Lista de tareas:
A – Cita textualmente el pasaje del relato sobre el policía burlado en Centro Habana, empezando por "Uno de los jóvenes, imitando" y siguiendo hasta "dice el mulatico.".
B – En el relato sobre el policía burlado en Centro Habana, ¿qué le gritan los muchachos al policía mientras huyen?
C – Continúa el relato sobre el policía burlado en Centro Habana desde el punto en que termina.
----- Fragmento proporcionado
Uno de los jóvenes, imitando perfectamente la entonación característica del oriente del país, se acerca y le dice: "Oiga nagüe, ¿necesita ayuda?" El hombre se siente aliviado creyendo encontrarse ante un coterráneo. "Gracias, nagüe, e' que está roto el aparato".
"No está roto, compay… eh, eh… qué pasa, no está roto, lo que pasa es que usted está echando mal las monedas", le dice el mulatico.
El policía mira con duda al muchacho, y finalmente le dice: "Bueno, mire a ver cómo e' el traste éste".
Los muchachos se miran. Es una mirada rápida que presagia tormenta. "Mire, compay, tiene que coger la moneda entre el dedo índice y pulgar, luego apuntar bien y tirarla con fuerza de arriba abajo". No puedo creer que el hombre se trague semejante patraña, pero lo observo intentar meter la moneda al revés por el orificio de devolución. Le veo seguir al pie de la letra las instrucciones del mulatico, mientras los otros apenas pueden contener la risa.
"El problema, compay, e' que eso teléfonos que fabrican en Cocosolo vienen defectuosos". Los otros no pueden más y estallan en carcajadas. El policía se da cuenta de que ha sido burlado y, furioso, toma la tonfa para golpear a los burlones, que le juegan cabeza y le gritan: "¡Palestino! ¡Palestino", mientras se lanzan a toda carrera en busca de uno de los tantos laberintos de Centro Habana, que son un verdadero dolor de cabeza para esos policías traídos de las provincias orientales para meter en cintura a los inquietos habaneros, que no quieren ser policías. Ser policía, para un habanero es la peor de las deshonras.
Le veo correr, alto, flaco, aindiado -un blanco oriental, diría mi abuela- y perderse en uno de los callejones ante la mirada burlona de los vecinos. Me divierte la situación, no puedo negarlo. Ellos se han ganado el odio de mucha gente en la ciudad, que trata de hacerles la vida lo más difícil posible.
----------
----- Material proporcionado
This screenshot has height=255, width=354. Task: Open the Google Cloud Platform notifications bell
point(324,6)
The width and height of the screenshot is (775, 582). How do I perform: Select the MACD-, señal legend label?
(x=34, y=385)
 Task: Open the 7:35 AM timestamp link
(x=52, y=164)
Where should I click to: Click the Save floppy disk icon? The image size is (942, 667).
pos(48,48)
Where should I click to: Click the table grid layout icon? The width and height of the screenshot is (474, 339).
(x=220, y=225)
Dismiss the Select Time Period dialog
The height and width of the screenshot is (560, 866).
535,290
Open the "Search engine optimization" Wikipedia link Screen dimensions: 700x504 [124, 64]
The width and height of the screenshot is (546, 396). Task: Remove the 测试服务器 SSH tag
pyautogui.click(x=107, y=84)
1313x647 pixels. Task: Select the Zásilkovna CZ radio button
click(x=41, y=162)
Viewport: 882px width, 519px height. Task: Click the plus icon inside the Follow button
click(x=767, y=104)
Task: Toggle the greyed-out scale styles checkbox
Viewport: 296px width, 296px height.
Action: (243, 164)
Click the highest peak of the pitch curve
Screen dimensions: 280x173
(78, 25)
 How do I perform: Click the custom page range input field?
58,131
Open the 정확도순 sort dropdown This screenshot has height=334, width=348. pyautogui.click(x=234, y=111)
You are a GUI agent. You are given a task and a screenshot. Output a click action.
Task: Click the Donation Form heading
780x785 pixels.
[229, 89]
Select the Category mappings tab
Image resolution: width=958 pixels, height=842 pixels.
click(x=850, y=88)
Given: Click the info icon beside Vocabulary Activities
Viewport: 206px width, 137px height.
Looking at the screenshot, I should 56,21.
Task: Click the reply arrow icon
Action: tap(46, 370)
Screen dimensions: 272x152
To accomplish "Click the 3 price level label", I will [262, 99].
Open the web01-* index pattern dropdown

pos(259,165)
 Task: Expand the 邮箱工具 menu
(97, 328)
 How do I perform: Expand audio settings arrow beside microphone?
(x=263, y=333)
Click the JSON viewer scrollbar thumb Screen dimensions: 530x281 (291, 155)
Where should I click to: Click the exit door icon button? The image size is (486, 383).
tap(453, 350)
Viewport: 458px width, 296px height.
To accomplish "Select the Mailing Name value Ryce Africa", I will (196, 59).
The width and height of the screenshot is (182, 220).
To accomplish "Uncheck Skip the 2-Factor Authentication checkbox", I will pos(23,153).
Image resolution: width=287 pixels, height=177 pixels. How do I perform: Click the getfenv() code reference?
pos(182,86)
----------
Respuestas:
A –
Uno de los jóvenes, imitando perfectamente la entonación característica del oriente del país, se acerca y le dice: "Oiga nagüe, ¿necesita ayuda?" El hombre se siente aliviado creyendo encontrarse ante un coterráneo. "Gracias, nagüe, e' que está roto el aparato".
"No está roto, compay… eh, eh… qué pasa, no está roto, lo que pasa es que usted está echando mal las monedas", le dice el mulatico.

B – Le gritan "¡Palestino!".

C –
Pero no dejo de pensar en la situación en que se ven estos desdichados, atraídos por la quimera de una ciudad que no es ya ni la sombra de lo que fue, pero donde las cosas, con todo lo malas que están, siempre son mejores que en el oriente. Los problemas de la capital se multiplican varias veces en el interior del país. Ellos vienen huyendo de la miseria, quieren escapar de la vida sin futuro, del tedio terrible de habitar uno de esos pueblos olvidados, una de esas ciudades cercadas por la necesidad y la pobreza. Además, el salario no es mucho, pero es superior al de cualquier médico, mucho más que el de un ingeniero, muchísimo más que el de un maestro.
En la capital encuentran rechazo, ese rechazo que se expresa fundamentalmente mediante la burla, esa arma tradicional y efectiva de los habaneros. Les espera el choteo, la broma, pero también les espera algunas veces cosas peores.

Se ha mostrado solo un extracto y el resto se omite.